• _QUOTED TEXT_
The aim of this study was to link the fluorescence characteristics of lake water DOM to lake chemistry, catchment, and climate characteristics across a wide range of land-use and climate gradients spanning the full geographical area of Sweden. By using multivariate statistical approaches, we aim to decipher the relative importance of climate, catchment, and lake water chemistry in driving DOM quality. Our final goal was also to identify unique PARAFAC components that could be useful proxies for DOM reactivity, by recognizing patterns between components most readily lost within lakes and those found to be most persistent within lakes. These findings are useful for predicting the effects of changing climate patterns and land-use on lake DOM quality and to assess its treatability for drinking water purposes.

Materials and methods

Study sites

Lakes were sampled within the annual Swedish lake water-monitoring program conducted by the Swedish University of Agricultural Sciences (SLU). Of the approximately 100 000 lakes in Sweden larger than 1 hectare, more than 1000 lakes are sampled annually. In 2009 and 2010, every third lake visited by the national monitoring program was analyzed for DOM fluorescence and absorbance characteristics. A total of 560 samples were measured, spanning across the 13° latitudinal gradient of Sweden (Fig. 1). All sampling was performed by helicopter, whereby lake water was collected at a depth of ca. 1 m near the center of the lake during the autumn when lakes are well-mixed, starting from northern to southern Sweden ( We did not monitor fluxes of water or DOM quality from sources of lake inputs (e.g., streams, groundwater, and precipitation), and we assumed water and DOM within lakes were well mixed. Each lake was sampled once, and lakes were not necessarily hydrologically connected to each other. Sampling occurred between September 6th and November 11, 2009 and between September 26th and November 25, 2010. Lake water samples were transported to the laboratory within 2 days of collection, where they were stored at 4 °C in the dark. All analyses including water chemistry and spectroscopic analyses were conducted within days, and no longer than 2 weeks from collection.

Figure 1.

Spatial distribution of 560 study lakes across Sweden.

Rows showing where targets appear
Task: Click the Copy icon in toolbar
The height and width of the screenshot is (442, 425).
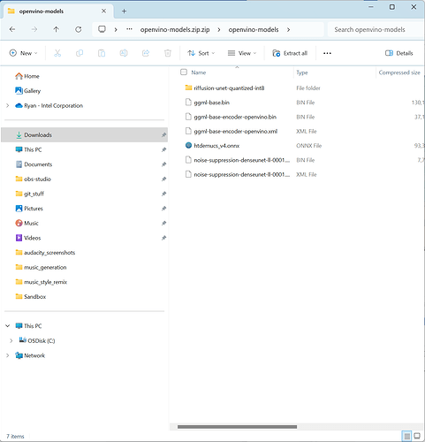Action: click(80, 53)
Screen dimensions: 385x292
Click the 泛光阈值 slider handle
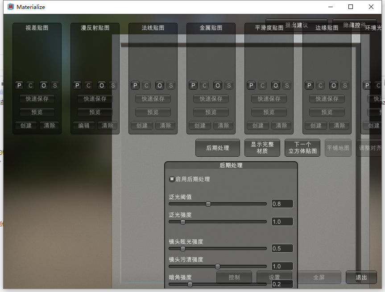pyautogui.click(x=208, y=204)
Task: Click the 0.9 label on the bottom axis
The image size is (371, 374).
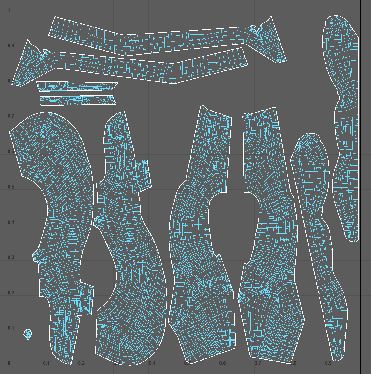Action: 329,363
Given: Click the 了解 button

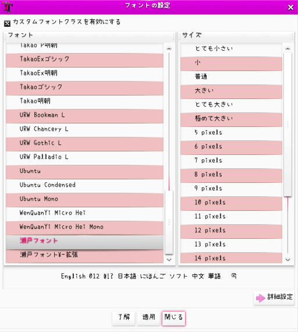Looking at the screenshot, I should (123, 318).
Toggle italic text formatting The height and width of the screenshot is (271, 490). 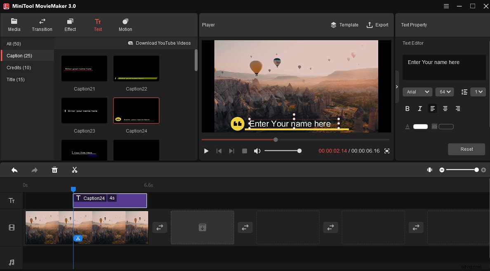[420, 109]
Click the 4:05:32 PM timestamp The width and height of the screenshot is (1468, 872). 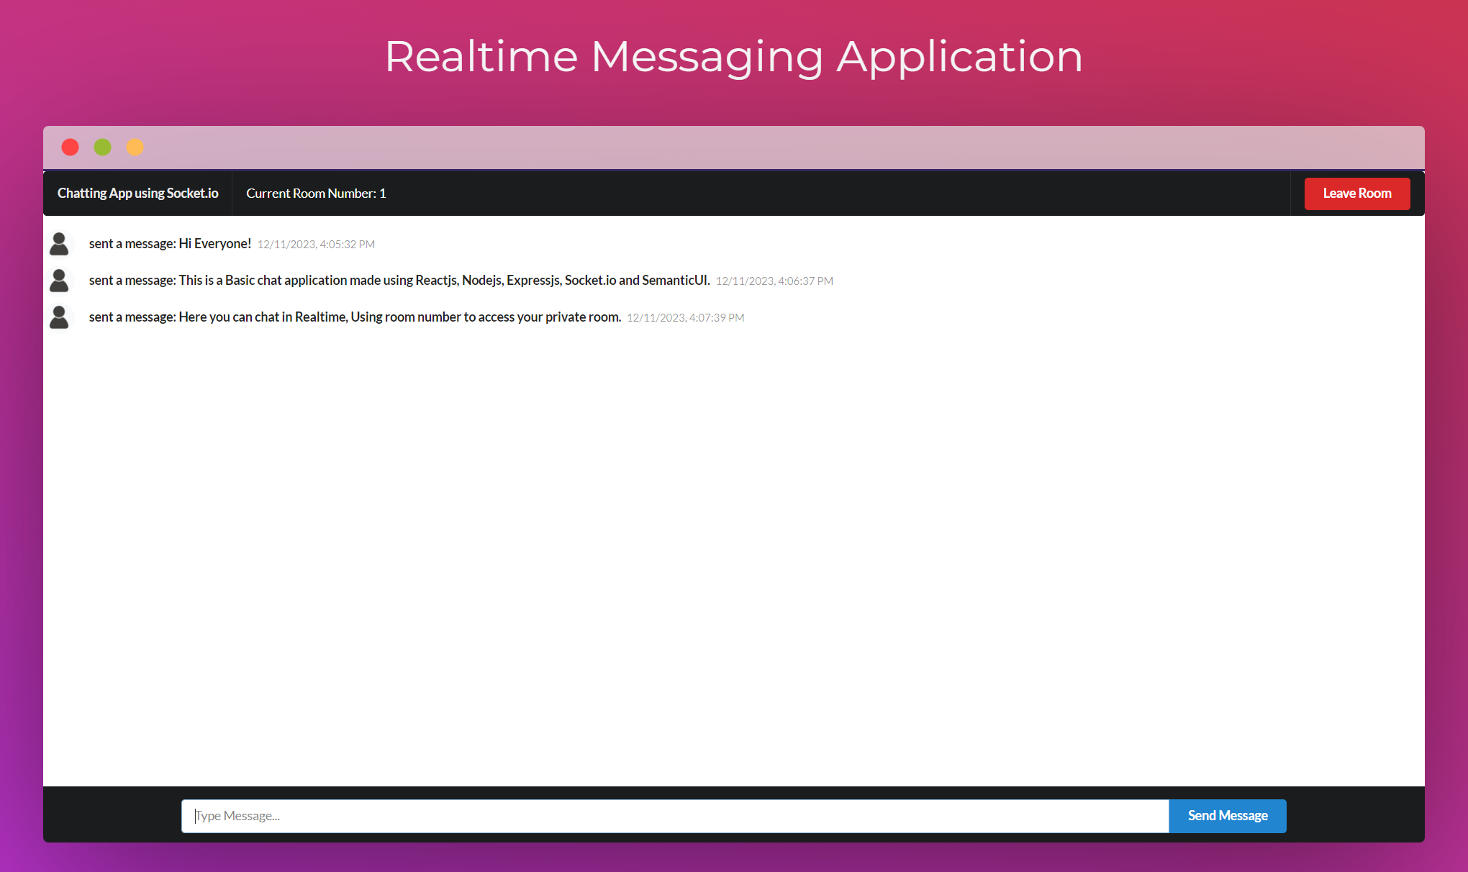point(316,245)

* * *

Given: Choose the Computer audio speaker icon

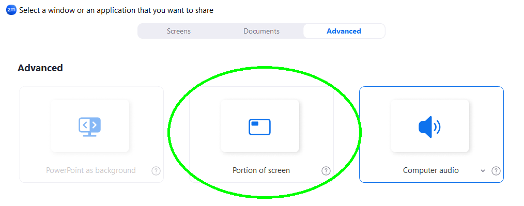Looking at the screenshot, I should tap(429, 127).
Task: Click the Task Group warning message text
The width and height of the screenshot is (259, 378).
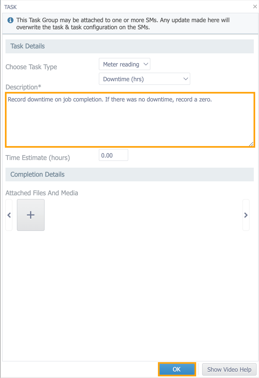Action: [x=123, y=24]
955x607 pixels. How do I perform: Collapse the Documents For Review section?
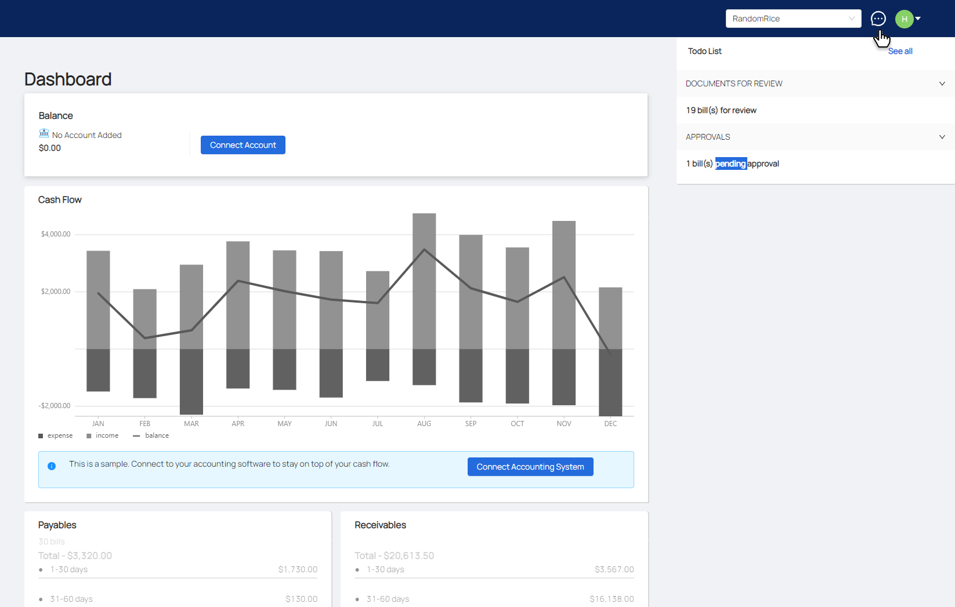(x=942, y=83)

• _SHORT EXERCISE A_
Retype the records exactly, starting with the line that contains "Given: Choose the Computer audio speaker icon" and going on through the line that contains "(x=942, y=83)". Leave the pictures out.
• _SHORT EXERCISE B_
Pick up the text on dissolved organic matter in Swedish lakes where it stops and keep writing.
The text and the records have no connection to each other.

• _TASK RESPONSE A_
Given: Choose the Computer audio speaker icon

Looking at the screenshot, I should tap(429, 127).
Task: Click the Task Group warning message text
The width and height of the screenshot is (259, 378).
Action: [x=123, y=24]
955x607 pixels. How do I perform: Collapse the Documents For Review section?
(x=942, y=83)

• _TASK RESPONSE B_
Climate and geographical variables

Latitude is negatively correlated with the wide range of mean annual temperatures (MAT) included in this study, spanning from −6.1 in the north, to 6.5 in the south. MAT was adjusted for altitude with a −0.6 °C correction per 100 m (Livingstone et al., 1999). In addition to MAT, we used mean growing degree days (GDD) corresponding to the number of days in the year above 0 °C. GDD ranged from 100 days in the north, to 210 days in the south. Mean annual precipitation (MAP) and GDD were derived from the Swedish Meteorological and Hydrological Institute (SMHI) ( as a mean between the years 1961 and 1990. Estimates of the mean long-term lake discharge (Q) [m3 s−1] from the reference period January 1, 1961 to December 31, 1990, and lake volumes (V) were available from SMHI. Where lake volumes were missing (73% of the lakes), we estimated lake volumes from lake area and maximum slope within a 50 m buffer (Sobek et al., 2011). Lake water retention times (WRT) were calculated as V/Q. The altitude of lakes was provided by Lantmäteriet ( Land cover data for lake catchments was generated from the CORINE database (Hagner et al., 2005) developed by SLU, and expressed as percentage forest (conifer, deciduous, and mixed), wetland (open wetland, conifer/deciduous, and mixed forest on wetland), agriculture (landscaped green space, cultivated areas, pasture, and arable land), other (urban, poor vegetation, exploited land, and logging), and water (the surface area of the catchment covered by open water, not including the lake itself). Percentage agricultural coverage was converted to a ranked variable, because >50% of sites had <5% agriculture.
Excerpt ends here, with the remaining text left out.